What am I on about you ask? The circumstances are these: You have to use stealth to get through a small garden maze, avoiding the big bad, who is tracking you. The floors are covered in piles of noisy leaves, meaning you need to either jump over them or clamber around the edges of raised gardens. Stay still for too long and the enemy will find your scent. Get spotted in the open and he will run at you. Touch the leaves and he will jog towards the noise. Getting caught deals some damage to you, before you teleport to the beginning of the garden, ready to try sneak by again. A few scattered bells on the walls can be hit to lure your opponent away, but there aren’t that many of them. After a dozen or so botched attempts, I finally found the ‘correct’ path through the maze to reach the next area. At which point you go toe to toe with the big bad you had just been playing cat and mouse with. There is no revelation, no help from the outside, just a change of location and now you are ready for a fight, meaning that stupid section you just failed so many times was absolutely pointless. Seriously, Castlevania: Lords of Shadow 2 could have done without this entire event.

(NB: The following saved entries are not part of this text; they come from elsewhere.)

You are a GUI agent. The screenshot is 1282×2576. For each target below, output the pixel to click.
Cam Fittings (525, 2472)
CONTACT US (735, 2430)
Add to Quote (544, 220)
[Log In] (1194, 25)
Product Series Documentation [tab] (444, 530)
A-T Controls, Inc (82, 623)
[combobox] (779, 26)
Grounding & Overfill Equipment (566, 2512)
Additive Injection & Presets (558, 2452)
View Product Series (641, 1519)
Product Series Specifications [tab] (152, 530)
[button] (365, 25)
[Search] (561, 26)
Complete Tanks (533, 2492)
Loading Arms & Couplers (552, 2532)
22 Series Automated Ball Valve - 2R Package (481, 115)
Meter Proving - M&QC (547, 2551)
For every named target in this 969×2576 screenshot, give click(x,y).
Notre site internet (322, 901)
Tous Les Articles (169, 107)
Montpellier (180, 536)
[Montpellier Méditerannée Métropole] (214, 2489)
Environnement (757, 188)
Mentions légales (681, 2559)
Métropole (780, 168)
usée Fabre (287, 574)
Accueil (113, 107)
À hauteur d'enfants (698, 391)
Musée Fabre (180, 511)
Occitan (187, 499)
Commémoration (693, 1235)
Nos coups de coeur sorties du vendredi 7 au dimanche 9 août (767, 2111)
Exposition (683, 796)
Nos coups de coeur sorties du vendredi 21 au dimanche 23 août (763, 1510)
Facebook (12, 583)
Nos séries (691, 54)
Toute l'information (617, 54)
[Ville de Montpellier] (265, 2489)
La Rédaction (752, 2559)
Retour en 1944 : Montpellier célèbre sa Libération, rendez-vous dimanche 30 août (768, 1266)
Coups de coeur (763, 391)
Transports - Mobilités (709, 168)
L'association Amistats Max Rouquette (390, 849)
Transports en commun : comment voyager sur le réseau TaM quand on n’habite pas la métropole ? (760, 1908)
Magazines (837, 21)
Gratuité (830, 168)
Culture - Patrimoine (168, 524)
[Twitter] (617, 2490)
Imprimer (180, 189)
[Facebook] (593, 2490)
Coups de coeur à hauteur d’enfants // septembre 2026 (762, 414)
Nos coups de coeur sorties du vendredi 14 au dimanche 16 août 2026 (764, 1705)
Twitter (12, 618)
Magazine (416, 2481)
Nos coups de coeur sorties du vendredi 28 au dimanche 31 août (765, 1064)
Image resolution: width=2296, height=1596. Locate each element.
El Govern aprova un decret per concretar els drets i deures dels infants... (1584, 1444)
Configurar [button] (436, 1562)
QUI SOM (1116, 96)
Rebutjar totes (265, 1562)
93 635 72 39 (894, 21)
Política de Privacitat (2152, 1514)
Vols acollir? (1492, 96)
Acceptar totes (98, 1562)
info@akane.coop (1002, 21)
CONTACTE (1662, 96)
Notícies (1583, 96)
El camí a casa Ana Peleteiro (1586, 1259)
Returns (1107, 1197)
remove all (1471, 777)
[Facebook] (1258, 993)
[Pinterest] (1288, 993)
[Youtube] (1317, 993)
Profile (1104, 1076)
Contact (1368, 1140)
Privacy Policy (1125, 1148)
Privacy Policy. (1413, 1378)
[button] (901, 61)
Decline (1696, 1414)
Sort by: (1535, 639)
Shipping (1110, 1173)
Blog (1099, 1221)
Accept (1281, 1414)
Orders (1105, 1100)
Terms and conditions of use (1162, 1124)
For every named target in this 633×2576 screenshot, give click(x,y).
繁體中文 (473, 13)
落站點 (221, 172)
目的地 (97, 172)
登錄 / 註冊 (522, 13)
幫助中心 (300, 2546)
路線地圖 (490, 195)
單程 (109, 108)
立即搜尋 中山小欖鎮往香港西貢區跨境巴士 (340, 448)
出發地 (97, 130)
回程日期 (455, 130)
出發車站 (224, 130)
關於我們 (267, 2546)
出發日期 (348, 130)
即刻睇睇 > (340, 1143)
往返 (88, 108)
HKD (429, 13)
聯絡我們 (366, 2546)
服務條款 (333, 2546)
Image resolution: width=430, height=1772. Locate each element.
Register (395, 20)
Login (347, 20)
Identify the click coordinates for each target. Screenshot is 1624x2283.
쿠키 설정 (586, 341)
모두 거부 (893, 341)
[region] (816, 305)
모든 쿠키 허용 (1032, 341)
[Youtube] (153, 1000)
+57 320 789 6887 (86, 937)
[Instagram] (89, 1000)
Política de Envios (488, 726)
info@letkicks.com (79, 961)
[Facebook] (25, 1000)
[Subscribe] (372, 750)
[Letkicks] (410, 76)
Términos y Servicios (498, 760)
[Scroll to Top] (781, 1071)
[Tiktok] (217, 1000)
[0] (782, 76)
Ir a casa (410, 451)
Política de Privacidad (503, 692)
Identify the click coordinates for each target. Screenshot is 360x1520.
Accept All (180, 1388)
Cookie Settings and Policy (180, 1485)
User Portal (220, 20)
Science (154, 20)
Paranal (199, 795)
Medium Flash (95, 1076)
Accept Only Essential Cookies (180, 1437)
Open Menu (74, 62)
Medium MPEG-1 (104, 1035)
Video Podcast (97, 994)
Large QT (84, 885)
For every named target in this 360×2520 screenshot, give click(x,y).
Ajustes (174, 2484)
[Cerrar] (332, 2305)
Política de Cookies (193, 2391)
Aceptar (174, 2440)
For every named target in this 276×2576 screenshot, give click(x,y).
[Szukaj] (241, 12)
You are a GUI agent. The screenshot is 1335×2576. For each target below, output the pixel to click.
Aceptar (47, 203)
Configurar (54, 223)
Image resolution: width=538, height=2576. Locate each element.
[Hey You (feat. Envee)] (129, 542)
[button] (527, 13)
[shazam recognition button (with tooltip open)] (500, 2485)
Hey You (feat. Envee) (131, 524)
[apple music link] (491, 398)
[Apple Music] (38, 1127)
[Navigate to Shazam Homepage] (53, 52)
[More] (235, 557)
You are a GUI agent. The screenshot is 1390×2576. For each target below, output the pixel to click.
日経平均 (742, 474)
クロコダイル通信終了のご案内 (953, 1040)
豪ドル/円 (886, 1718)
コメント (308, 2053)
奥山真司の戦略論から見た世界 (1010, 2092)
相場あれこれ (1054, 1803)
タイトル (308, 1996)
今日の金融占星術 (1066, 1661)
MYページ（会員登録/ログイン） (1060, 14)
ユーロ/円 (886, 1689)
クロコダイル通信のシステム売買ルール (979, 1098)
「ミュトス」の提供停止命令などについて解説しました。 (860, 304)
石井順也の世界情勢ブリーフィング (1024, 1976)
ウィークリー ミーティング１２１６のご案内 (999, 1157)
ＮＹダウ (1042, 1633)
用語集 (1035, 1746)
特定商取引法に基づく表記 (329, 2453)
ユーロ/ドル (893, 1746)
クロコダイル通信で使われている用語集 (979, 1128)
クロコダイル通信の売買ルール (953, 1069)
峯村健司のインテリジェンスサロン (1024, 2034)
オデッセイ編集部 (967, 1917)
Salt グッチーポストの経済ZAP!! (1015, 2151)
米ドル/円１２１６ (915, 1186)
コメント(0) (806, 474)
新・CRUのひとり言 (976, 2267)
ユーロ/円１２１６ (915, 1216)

The world is a lot more open than the original Castlevania: Lords of Shadow, thanks to you no longer needing to replay chapters if you are missing a secret. The world map details how many secrets you have collected in each area, out of the total number you can currently reach with your powers. This is brilliant as you won’t hang around looking for 10 more treasures when only one of them was available at this point in the game. Moving from one area to another is made easier thanks to several map rooms, which allow you to teleport from one map room to another. This is helpful if you really don’t want to go through that one section again right now or if you remember something from near the beginning of the game. You can also open the menu and change the objective to map room, store or the portals that allow travel between the modern world and your castle.
Get ready to do a lot of exploring, as the game is full of collectibles. From shards that increase your health and mana bars, to unlocking challenges, artworks and lore, there is a lot to be done. To help this along, the game allows you to continue playing once you are finished the main story. Or you could start a New Game + on Prince of Darkness difficulty, if you are so inclined. Castlevania: Lords of Shadow 2 took me 20 hours to finish, though my playthrough of the 10 hours I had previewed before took considerably less time to finish the second time around. According to the game, which tracks collectibles, weapon skill mastery and the like, I have finished 61% of the game. Castlevania: Lords of Shadow 2 is by no means the next ‘must-have’ action-adventure title, but it is still an enjoyable romp through the city as the ever badass Dracula, even if it takes him a while to remember how much of a badass vampire lord he really is.